> Task description
Skip the pictures, and retype the data below in full, exactly.

> Input for this task
_ _ _

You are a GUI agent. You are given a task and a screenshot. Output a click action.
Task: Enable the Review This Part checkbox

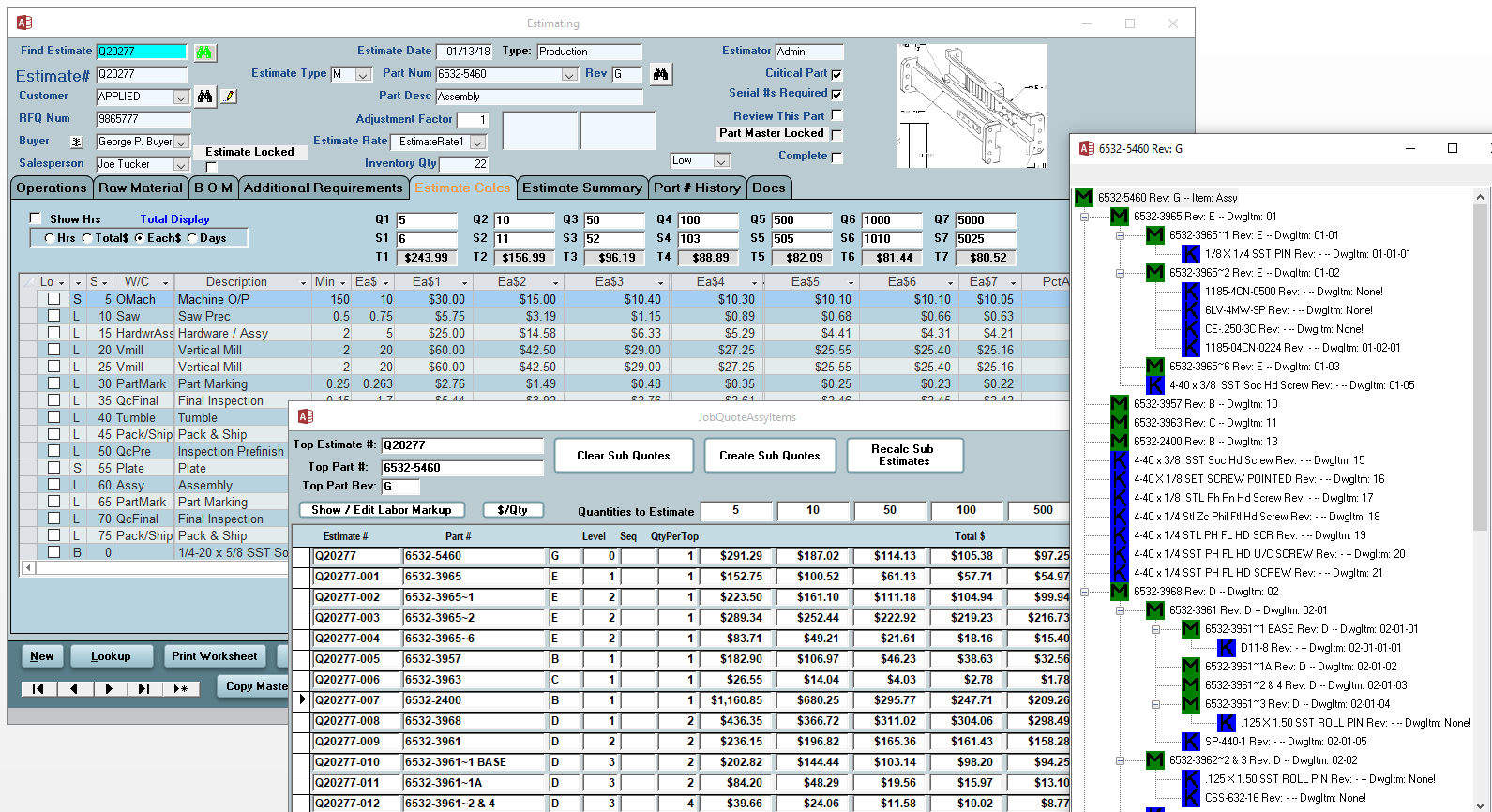click(836, 115)
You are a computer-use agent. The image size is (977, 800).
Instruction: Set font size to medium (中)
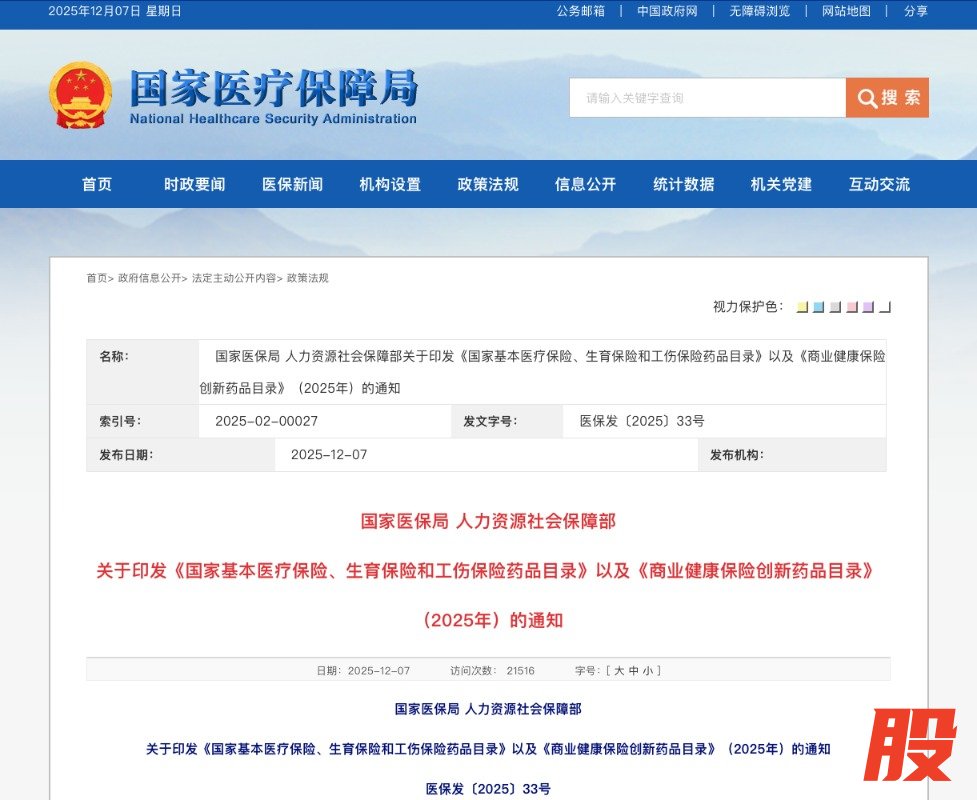click(x=633, y=671)
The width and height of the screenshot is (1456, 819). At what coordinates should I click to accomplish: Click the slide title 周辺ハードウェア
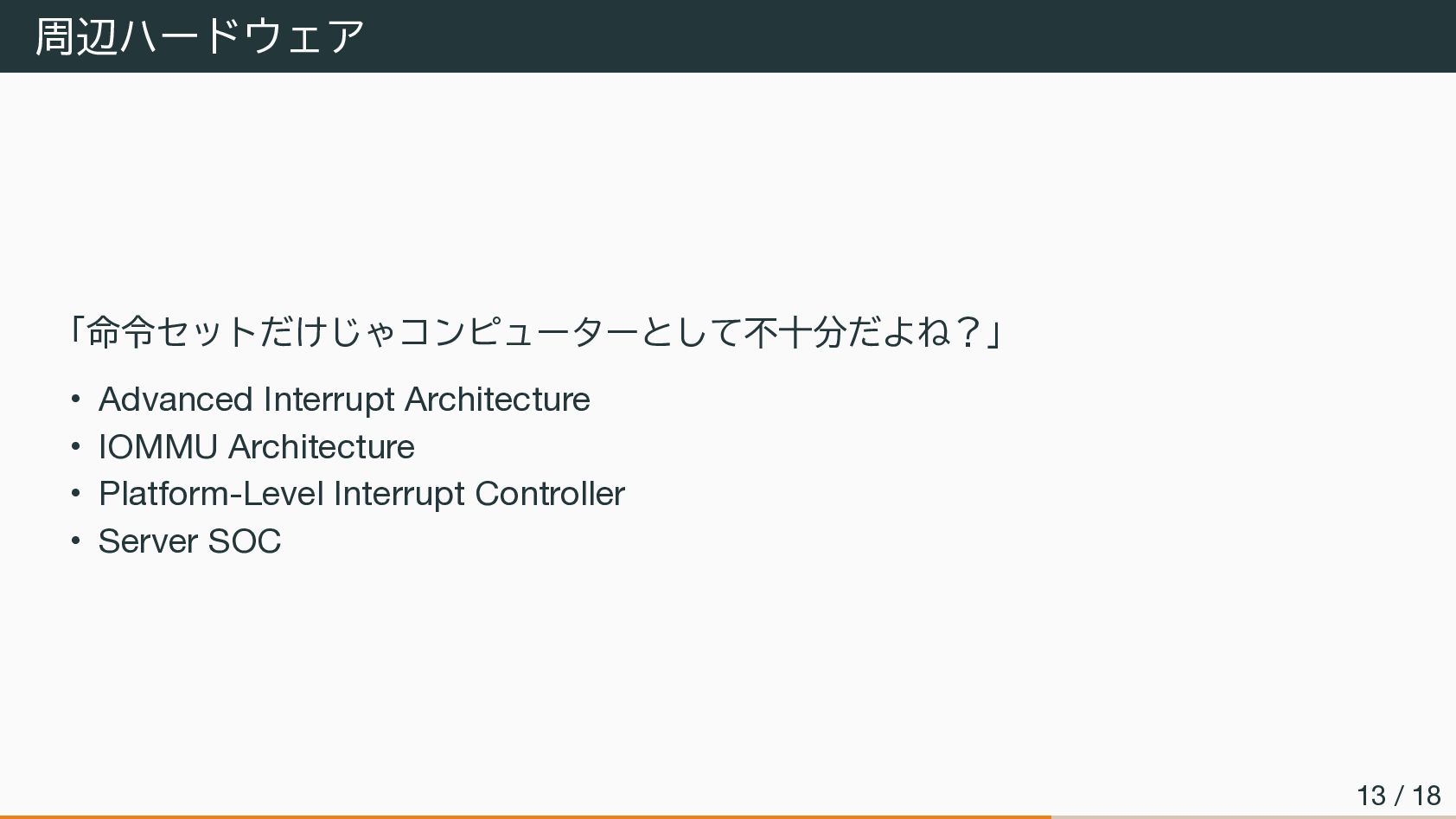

_ _ _

> Result for this exercise
You are a GUI agent. You are given a task and a screenshot. Output a click action.
Task: Enable the Review This Part checkbox

click(836, 115)
You are a computer-use agent. The image size is (977, 800).
Instruction: Set font size to medium (中)
click(x=633, y=671)
The width and height of the screenshot is (1456, 819). At what coordinates should I click to accomplish: Click the slide title 周辺ハードウェア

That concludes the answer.